Eine Weltrevolution ist, nach marxistischer Auffassung, eine solche Revolution, die aus der nationalen Revolution erwachsen und auf der ganzen Welt zum Sozialismus führen soll.
Schon Karl Marx und Friedrich Engels waren der Meinung, dass der Sozialismus unter internationalen Gesichtspunkten verwirklicht werden muss: "Die Emanzipation der Arbeiterklasse (ist) weder eine lokale, noch eine nationale, sondern eine soziale Aufgabe" (Marx, Gründungserklärung der Internationalen Arbeiterassoziation).

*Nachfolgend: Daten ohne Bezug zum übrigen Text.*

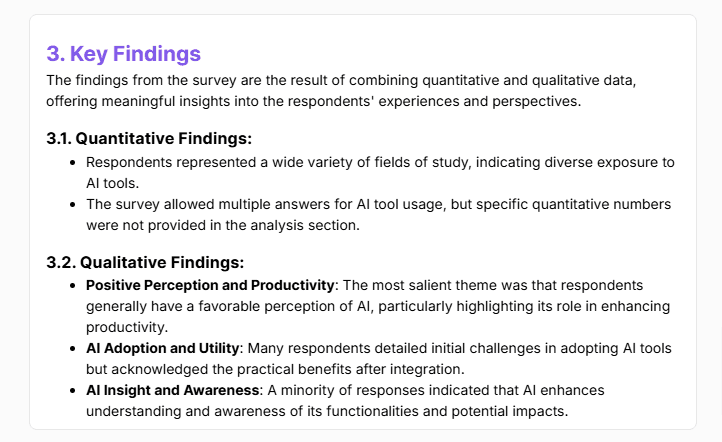The width and height of the screenshot is (722, 442).
Task: Click the '3.2. Qualitative Findings:' subheading
Action: 145,263

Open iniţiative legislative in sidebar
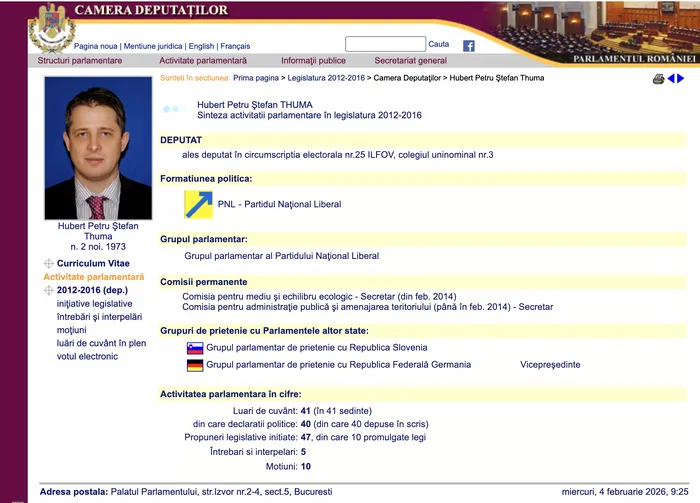coord(94,303)
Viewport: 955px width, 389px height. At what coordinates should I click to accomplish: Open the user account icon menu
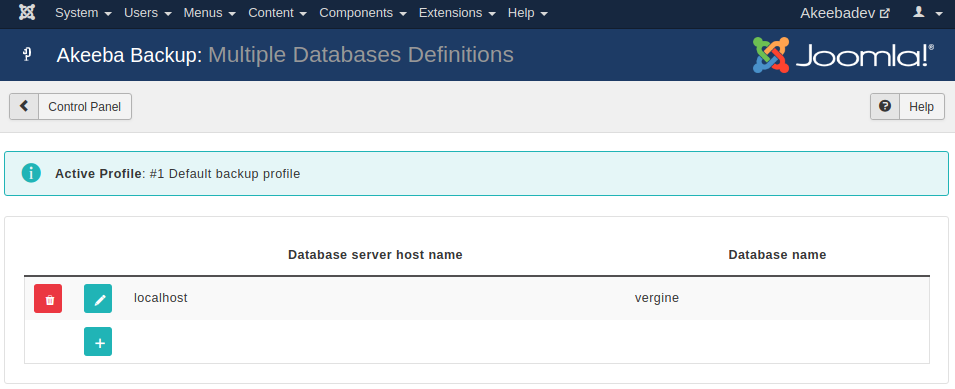[928, 12]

Marx bekanntestes Werk, das "Kommunistische Manifest", endet mit den Zeilen: "Proletarier aller Länder vereinigt euch!". Unter Lenin wurde der Gedanke der Weltrevolution noch als Leitidee angesehen, und so wurde im März 1919 die Dritte, die Kommunistische Internationale (Komintern) gegründet. Die Aufgabe dieser Organisation war, die noch nicht vereinte und siegreiche, aber immerhin existierende Weltrevolution der Jahre 1917-1926 um jeden Preis zu unterstützen: "Aus den dargelegten Grundsätzen folgt, daß die gegenseitige Annäherung der Proletarier und werktätigen Massen aller Nationen und Länder zum gemeinsamen revolutionären Kampf für den Sturz der Gutsbesitzer und der Bourgeoisie zum Eckstein der gesamten Politik der Komintern in der nationalen und kolonialen Frage gemacht werden muß." (Lenin, Ursprünglicher Entwurf der Thesen zur nationalen und kolonialen Frage).
Stalin, der wie seine Nachfolger die Rolle des Oberhauptes einer totalitären Bürokratie spielte, verwarf zugunsten des status quo die Notwendigkeit der Weltrevolution, und ließ auch keine Gelegenheit aus, dies den verbündeten "Friedensfreunden" zu versichern, wie man einem Interview (Scripps-Howard Newspapers, Ausgabe des 1. März 1936) mit dem amerikanischen Journalisten Roy Howard entnehmen kann. Während dieser Unterhaltung spielte sich in etwa folgende Szene ab:
"Wie steht es mit den Plänen und Absichten in Bezug auf die Weltrevolution?", so die Frage Howards. Darauf behauptete Stalin: "Solche Pläne und Absichten hatten wir niemals". Auf die perplexe Stammelei "Ja, aber..." Howards antworte der Sowjetdiktator, alles sei "die Folge eines tragischen Missverständnisses", worauf Howard, der sich nun wieder einigermaßen gefangen hatte, "Eines tragischen Missverständnisses?" nachhakte. Nach einer nun folgenden, leicht spitzfindigen und hier irrelevanten Erörterung, die mit dem Ergebnis endete, dass das Vermuten von Plänen einer Weltrevolution bei der sowjetischen Führung ein tragikomisches Missverständnis sei, fuhr Stalin fort, zu dozieren: „Export der Revolution – das ist Unsinn. Jedes Land führt seine Revolution selbst durch, wenn es so will, wenn es aber nicht will, so wird es keine Revolution geben. Unser Land zum Beispiel wollte die Revolution durchführen und hat sie durchgeführt.“
Die Ähnlichkeit des Konzeptes der marxistischen "Weltrevolution" mit den Zielrichtungen etlicher Weltreligionen (des Christentums, des Islams), (prinzipiell) alle Menschen in einen für die gesamte Menschheit optimalen Zustand zu versetzen (sie zu "erlösen"), hat dem Konzept die Kritik eingetragen (z. B. von Eric Voegelin), eine verhohlen religiöse Botschaft und keine wissenschaftliche Voraussage oder Möglichkeit zu sein. (Vgl. auch Chiliasmus.) Direkte Kritiker der Weltrevolution warfen dem Postulat meist vor, dass es - wenn ernst genommen - den Weltfrieden gefährde, da die (scheinbaren) Wege dorthin immer gewaltsam abgekürzt worden seien, oder schärfer: nie anders als durch massenhafte Unterdrückung erreicht werden könnten.
Andererseits werden von trotzkistischer Seite die stalinistische Engstirnigkeit für den Nichteintritt der Weltrevolution verantwortlich gemacht, und andere Prozesse hin zur Weltrevolution für voraussagbar bzw. andere Wege für begehbar gehalten.